= Rhythmic Circus =

Musical ensemble group

Rhythmic Circus is an eleven member percussive dance and musical ensemble from Minneapolis, Minnesota and the creators of the musical production Feet Don't Fail Me Now! Since 2008, the troupe has performed in over 250 cities worldwide including a six-week tour throughout China and the Edinburgh Fringe Festival, the world's largest art festival. Notable national performances include the Kennedy Center in Washington, D.C., an extended off-Broadway run at New York's New Victory Theater,
 and the American reality television series America's Got Talent where, despite the audition receiving four "yes" votes to pass through to the next round of competition, the troupe declined to continue.

==Background==
Rhythmic Circus was officially created in 2007. The Rhythmic Circus mission was to "spread positivity to audiences everywhere through inspirational experiences for all age groups and cultural backgrounds through the sensational blend of theater, music, and dance." Many of the dancers have performed and choreographed together since 2000, however, most have also known each other since childhood, having danced competitively against one another.

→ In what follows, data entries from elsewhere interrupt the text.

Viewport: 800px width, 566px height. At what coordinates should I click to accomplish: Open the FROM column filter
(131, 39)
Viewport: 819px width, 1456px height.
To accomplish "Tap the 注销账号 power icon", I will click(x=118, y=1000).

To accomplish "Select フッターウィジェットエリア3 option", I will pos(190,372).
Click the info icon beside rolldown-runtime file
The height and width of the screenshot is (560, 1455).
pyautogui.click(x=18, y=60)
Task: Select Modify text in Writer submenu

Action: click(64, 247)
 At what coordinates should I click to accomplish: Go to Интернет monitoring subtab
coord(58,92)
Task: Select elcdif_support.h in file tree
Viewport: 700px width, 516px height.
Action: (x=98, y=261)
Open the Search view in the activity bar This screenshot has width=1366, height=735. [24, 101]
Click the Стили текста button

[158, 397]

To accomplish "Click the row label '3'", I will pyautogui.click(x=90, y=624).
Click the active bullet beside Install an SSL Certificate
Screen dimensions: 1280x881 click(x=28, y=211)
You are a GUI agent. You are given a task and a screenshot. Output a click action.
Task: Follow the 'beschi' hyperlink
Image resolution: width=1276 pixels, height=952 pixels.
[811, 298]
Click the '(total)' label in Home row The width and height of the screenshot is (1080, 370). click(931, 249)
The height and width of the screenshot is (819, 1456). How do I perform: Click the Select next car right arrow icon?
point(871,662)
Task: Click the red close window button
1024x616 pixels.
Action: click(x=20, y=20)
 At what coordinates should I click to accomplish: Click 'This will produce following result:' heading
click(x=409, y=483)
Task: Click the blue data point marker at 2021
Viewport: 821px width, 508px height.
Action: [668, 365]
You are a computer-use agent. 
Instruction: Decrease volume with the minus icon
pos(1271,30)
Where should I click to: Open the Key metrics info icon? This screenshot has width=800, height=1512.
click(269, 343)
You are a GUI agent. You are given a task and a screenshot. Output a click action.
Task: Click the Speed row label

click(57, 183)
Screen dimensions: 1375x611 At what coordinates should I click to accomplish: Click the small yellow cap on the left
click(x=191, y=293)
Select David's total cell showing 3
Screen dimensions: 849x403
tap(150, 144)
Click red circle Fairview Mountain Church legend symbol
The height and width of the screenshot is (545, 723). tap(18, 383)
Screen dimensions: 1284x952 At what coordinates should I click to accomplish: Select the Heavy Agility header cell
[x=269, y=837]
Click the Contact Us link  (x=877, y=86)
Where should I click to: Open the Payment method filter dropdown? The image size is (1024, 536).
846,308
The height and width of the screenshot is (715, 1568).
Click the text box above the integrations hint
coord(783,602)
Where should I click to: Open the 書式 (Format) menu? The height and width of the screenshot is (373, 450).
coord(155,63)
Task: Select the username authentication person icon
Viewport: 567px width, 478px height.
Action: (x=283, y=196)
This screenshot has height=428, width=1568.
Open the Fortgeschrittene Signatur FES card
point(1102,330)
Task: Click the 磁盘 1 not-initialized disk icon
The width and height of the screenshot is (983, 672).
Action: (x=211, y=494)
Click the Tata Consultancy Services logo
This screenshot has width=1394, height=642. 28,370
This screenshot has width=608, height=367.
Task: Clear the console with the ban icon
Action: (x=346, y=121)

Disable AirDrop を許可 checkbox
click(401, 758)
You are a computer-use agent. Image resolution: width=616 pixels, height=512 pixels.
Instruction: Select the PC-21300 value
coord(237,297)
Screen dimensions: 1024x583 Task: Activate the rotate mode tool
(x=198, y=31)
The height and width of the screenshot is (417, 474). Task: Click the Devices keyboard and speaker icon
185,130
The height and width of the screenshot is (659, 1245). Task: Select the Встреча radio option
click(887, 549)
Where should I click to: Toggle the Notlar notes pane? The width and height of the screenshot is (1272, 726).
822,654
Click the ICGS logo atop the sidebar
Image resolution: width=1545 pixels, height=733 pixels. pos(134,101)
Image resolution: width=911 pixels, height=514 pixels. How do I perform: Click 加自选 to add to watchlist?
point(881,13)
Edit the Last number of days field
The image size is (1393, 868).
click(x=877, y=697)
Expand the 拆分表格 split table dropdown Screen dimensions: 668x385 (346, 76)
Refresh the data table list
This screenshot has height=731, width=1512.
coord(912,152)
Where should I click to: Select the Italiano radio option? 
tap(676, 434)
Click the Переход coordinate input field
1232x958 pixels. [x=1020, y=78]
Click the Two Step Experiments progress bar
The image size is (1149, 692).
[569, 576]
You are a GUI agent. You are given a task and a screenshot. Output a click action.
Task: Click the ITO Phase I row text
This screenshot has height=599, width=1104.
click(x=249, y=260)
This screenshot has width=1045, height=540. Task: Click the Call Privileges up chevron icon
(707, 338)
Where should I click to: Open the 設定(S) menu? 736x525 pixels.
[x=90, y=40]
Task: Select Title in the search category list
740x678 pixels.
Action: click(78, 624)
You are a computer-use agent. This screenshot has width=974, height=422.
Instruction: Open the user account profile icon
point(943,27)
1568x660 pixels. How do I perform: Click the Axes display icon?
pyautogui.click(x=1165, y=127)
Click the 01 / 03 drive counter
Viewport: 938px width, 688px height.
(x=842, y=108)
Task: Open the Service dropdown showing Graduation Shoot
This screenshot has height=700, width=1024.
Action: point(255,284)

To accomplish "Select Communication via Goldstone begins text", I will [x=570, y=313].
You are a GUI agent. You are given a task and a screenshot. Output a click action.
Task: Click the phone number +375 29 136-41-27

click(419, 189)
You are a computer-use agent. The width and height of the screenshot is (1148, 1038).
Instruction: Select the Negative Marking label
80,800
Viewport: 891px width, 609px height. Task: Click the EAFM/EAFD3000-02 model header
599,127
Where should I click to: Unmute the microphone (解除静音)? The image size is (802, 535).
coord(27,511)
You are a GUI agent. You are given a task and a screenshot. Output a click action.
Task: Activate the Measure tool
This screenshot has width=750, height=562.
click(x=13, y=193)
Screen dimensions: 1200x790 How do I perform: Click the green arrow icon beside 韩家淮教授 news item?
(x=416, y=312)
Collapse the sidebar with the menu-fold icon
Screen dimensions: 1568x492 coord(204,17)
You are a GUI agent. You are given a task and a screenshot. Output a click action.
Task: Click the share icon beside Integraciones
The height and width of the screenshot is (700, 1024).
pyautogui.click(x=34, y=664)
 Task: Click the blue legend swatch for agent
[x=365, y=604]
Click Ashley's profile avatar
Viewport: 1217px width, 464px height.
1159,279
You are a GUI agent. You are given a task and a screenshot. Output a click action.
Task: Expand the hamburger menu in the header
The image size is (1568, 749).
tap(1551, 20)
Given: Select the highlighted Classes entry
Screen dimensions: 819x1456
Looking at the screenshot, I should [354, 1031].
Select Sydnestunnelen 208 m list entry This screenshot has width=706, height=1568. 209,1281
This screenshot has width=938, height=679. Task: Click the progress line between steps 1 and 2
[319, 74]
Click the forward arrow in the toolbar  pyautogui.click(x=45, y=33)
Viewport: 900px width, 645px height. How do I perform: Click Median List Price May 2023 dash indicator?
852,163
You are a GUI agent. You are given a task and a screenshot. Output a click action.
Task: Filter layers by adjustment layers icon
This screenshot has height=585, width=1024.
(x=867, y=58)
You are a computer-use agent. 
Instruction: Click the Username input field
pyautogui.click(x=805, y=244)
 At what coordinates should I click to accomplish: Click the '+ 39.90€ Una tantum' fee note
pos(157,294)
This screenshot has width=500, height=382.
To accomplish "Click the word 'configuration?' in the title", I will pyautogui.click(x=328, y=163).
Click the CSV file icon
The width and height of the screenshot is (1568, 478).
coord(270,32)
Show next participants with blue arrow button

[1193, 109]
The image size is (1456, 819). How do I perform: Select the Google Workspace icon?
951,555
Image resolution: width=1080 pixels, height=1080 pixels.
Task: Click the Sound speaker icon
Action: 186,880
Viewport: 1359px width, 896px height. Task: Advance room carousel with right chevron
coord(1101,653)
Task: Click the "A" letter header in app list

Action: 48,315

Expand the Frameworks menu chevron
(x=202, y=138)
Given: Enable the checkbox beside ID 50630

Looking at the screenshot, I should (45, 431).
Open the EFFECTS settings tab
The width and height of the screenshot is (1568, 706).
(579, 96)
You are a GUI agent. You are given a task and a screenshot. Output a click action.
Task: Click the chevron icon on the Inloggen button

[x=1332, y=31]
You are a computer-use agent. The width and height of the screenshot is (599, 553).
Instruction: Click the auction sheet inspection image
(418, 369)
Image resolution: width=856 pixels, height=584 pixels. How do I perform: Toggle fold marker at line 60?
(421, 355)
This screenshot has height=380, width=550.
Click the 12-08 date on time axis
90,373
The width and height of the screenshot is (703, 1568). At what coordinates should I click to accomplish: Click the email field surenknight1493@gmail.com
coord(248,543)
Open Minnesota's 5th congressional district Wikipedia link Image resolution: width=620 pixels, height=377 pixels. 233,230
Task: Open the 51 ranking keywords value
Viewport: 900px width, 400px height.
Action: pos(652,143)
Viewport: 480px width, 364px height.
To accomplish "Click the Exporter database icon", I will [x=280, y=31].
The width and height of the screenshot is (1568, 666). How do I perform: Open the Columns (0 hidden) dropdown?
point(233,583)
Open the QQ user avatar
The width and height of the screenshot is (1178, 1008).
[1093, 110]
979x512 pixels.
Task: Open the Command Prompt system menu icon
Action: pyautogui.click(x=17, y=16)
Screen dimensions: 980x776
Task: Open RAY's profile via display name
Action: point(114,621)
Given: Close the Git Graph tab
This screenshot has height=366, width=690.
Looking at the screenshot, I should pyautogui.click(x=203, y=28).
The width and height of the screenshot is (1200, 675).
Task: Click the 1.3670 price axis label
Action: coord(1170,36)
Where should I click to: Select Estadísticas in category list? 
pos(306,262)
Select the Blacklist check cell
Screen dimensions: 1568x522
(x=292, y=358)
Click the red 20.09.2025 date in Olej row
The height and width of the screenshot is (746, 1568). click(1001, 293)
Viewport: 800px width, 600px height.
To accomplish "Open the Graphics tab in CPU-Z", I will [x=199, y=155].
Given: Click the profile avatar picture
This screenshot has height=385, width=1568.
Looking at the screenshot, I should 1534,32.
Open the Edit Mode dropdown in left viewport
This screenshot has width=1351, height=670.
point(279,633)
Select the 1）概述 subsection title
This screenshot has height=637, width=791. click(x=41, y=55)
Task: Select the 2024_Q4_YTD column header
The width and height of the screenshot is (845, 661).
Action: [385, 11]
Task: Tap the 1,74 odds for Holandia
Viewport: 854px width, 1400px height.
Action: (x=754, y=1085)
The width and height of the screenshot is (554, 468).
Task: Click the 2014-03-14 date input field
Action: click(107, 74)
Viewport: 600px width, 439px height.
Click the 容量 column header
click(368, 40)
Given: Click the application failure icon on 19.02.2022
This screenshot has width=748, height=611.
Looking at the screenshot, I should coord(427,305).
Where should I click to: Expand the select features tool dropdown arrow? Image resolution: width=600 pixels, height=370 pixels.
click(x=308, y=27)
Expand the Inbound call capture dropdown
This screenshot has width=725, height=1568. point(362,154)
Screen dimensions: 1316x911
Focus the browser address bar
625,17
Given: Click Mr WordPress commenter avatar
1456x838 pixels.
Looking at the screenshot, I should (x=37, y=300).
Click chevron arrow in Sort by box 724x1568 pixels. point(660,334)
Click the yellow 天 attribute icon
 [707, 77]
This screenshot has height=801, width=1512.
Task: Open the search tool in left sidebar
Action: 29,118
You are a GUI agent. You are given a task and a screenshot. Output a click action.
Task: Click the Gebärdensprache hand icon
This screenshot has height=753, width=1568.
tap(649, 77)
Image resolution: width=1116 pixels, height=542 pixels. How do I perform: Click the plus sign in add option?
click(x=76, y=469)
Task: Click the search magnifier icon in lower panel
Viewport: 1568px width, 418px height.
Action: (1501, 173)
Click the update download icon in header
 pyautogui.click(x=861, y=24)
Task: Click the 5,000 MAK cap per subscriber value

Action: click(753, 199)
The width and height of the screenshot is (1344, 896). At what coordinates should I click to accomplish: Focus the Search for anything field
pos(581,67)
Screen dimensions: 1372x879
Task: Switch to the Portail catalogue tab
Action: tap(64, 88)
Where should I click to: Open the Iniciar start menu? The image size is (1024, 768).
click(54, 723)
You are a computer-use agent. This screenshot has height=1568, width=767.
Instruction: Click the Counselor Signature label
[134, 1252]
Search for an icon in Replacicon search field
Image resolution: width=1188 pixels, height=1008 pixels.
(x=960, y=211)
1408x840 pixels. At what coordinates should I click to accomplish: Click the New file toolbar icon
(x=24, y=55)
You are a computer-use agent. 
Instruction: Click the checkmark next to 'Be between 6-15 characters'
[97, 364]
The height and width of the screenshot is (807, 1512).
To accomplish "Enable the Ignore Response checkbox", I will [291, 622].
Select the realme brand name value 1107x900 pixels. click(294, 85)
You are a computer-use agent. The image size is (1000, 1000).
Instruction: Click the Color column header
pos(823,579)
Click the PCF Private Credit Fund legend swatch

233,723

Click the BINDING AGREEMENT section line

The musicians have a similar story of supporting one another's music before joining together as a band. Both groups decided to join forces after crossing paths backstage during an Amateur Talent Competition at the Minnesota State Fair.

==The Company==
The troupe is composed of a vocal percussionist, beat-boxer Aaron "Heatbox" Heaton, a seven-piece band, Root City, which plays music ranging from Funk and Blues to Latin and Salsa, and four tap dancers which utilize percussive dance – a highly rhythmic and musical dance form which employs percussive foot sounds for musical expression and is a cross between modern Irish step-dance and American tap dance. Dance techniques employed by Rhythmic Circus have been likened to a cross between Blue Man Group, Stomp, and Riverdance.

==The Show==
The show Feet Don’t Fail Me Now!, premiered at the Ritz Theater in Minneapolis in August 2008. The title for the show was adopted from an early 1900s New Orleans chant, and is meant to replicate their spirit of celebration. The show integrates rapid-fire tap, percussive dance, a percussive folding-chair routine, and a tap-beat-box showdown –described as "a sonic ninja battle" - all to a wide variety of musical genres. The show continues to garner rave reviews and sell-out performances to audiences of all ages. The troupe is currently working on a new Christmas program.

==Artists==
- Ricci Milan - Dancer/Artistic Director
- Nick Bowman – Dancer/Executive Director
- Kaleena Miller – Dancer
- Galen Higgins – Dancer
- Aaron Wiener - Trumpet
- Aaron "Heatbox" Heaton – Vocal Percussionist
- David Feily – Guitar
- Cornell Blanchard –Keyboard/Vocals
- Patrick Nelson – Drums/Tuba/ Vocals
- Dan Ristrom – Bass/Vocals
- Peter Vircks - Saxophone
- Miles Hanson – Sound Design/Audio Engineer
- Mark Ruark – Lighting Design/Production Manager

==Awards==
- 2011 Sage Award – Outstanding Performance
- 2011 Sage Award – Outstanding Ensemble
- 2012 "Spirit of the Fringe" Award, Edinburgh Fringe Festival

==Musical Numbers==
- A capella Taps
- We Got It
- Feet Don’t Fail Me Now
- Hit the Road
- I Believe
- World Tour
- Chairs
- Great Big Ending
- Dream Song
- Salsa
- Boogie Monster
- Circus

==Philanthropy==
In May 2012, Rhythmic Circus partnered with Bremer Bank to produce the video "Step Up!" to raise funds for Second Harvest Heartland, one of the largest food banks in the United States. Bremer donated $1 for every viewing which received over 10,000 views.

==Vision Street Arts==
In 2014, Nick Bowman founded the non-profit, Vision Street Arts, as an outreach to bring the performing arts to students "of all socio-economic and cultural backgrounds – including under-served, low-income individuals who would otherwise not have access to the performance." It was also created to act as a launching platform for emerging artists "committed to artistic excellence and devoted to positive influence."